George Barna's new book, Revolutions, is just being published. As many would know, Barna leads a church research institute, and is one of the more quoted people in the American Church today.
Here’s a brief summary of the book’s conclusions that I’ve seen:
* The number of Christians attending local church in the USA is declining rapidly. Today, 70% of Christians attend traditional churches, but this will sink to 30-35% in 20 years. (Why George is a bit surprised by this is beyond me. As relevancy drops so does attendance.)
* The number of those who claim to follow Jesus and who do not regularly attend a local church will grow from 30% to 70% in the next 20 years. (Again, see above.)
* Alternative fellowship forms (house churches post-modern churches etc.), currently home for about 5% of USA Christians (but growing exponentially internationally), will make up 30-35%; another 30-35% will live out their faith in the fields of media, arts and culture; the remaining 5% of Christians attending non-traditional forms of church will have a family-based spiritual life.
The reason alternatives are being sought is because they are not finding community, relationship and authenticity. Are you?

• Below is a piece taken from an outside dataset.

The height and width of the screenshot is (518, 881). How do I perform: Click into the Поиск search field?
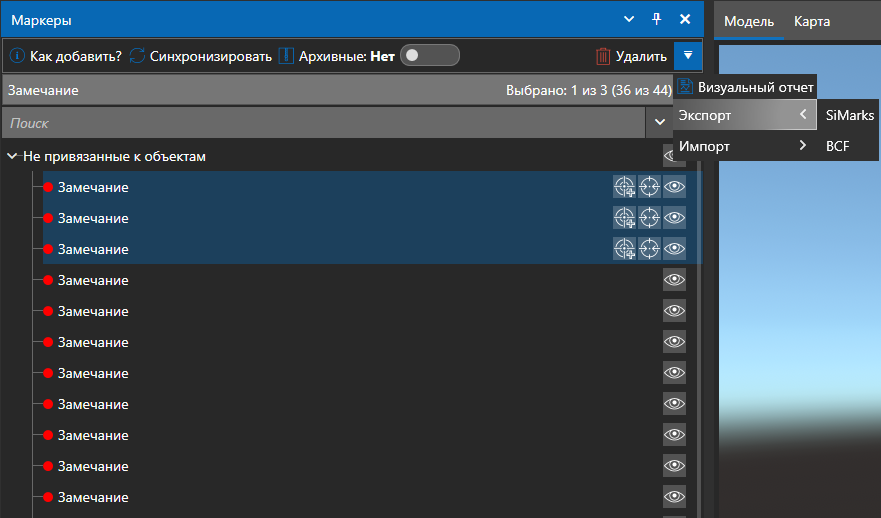324,122
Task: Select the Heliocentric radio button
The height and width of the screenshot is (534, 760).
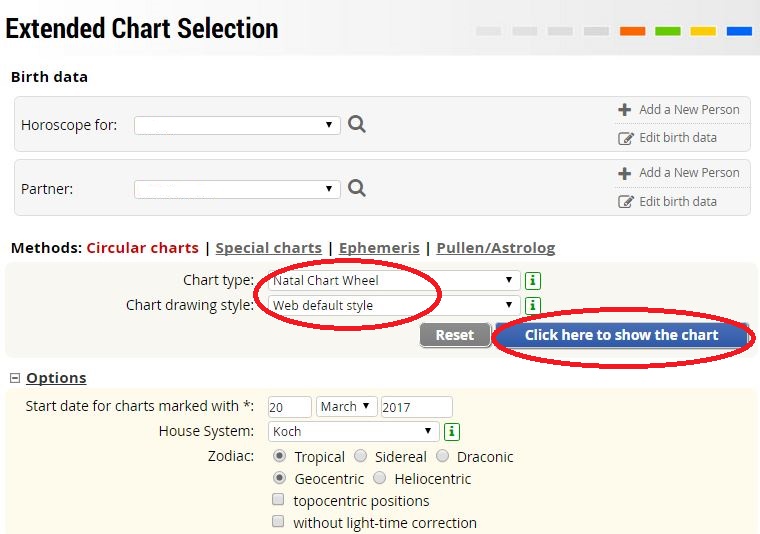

* Conclusion: a minority group presently not even noticed by many will become the mainstream of North American Christianity in only two decades. So, I guess we can either wake up and be a part of it, or continue down the road to “non-mainstream” or irrelevance.
"This is a revolution, and will change not only the recruiting strategies of seminaries and Bible schools, but also radically question church building projects," says Barna. If only half as many people will be visiting traditional congregational services in 20 years, a smaller building will suffice.